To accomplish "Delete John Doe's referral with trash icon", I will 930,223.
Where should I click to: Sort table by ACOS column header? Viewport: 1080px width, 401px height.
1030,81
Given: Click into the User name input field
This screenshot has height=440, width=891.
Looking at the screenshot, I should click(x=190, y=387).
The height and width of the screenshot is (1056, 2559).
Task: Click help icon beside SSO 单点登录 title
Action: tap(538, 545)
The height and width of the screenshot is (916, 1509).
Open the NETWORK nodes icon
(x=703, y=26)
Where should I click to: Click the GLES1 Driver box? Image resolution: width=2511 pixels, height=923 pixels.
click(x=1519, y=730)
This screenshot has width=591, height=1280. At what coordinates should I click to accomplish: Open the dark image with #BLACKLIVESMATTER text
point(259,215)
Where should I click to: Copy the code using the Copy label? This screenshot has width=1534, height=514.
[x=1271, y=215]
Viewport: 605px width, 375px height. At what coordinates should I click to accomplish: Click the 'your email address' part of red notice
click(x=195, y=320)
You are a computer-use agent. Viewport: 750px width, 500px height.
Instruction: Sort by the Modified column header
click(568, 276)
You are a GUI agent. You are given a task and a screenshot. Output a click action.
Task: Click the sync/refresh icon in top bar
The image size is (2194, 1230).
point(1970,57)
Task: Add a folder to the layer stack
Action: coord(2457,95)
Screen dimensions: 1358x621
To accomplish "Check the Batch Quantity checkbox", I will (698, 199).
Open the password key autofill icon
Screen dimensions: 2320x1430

———

### Problem to solve
Arrange the records above as a numbered list, from the line with "Where should I click to: Copy" up to and including the line with "click(568, 276)", leaving out any blank lines.

### Output for this task
1. Where should I click to: Copy the code using the Copy label? This screenshot has width=1534, height=514.
2. [x=1271, y=215]
3. Viewport: 605px width, 375px height. At what coordinates should I click to accomplish: Click the 'your email address' part of red notice
4. click(x=195, y=320)
5. You are a computer-use agent. Viewport: 750px width, 500px height.
6. Instruction: Sort by the Modified column header
7. click(568, 276)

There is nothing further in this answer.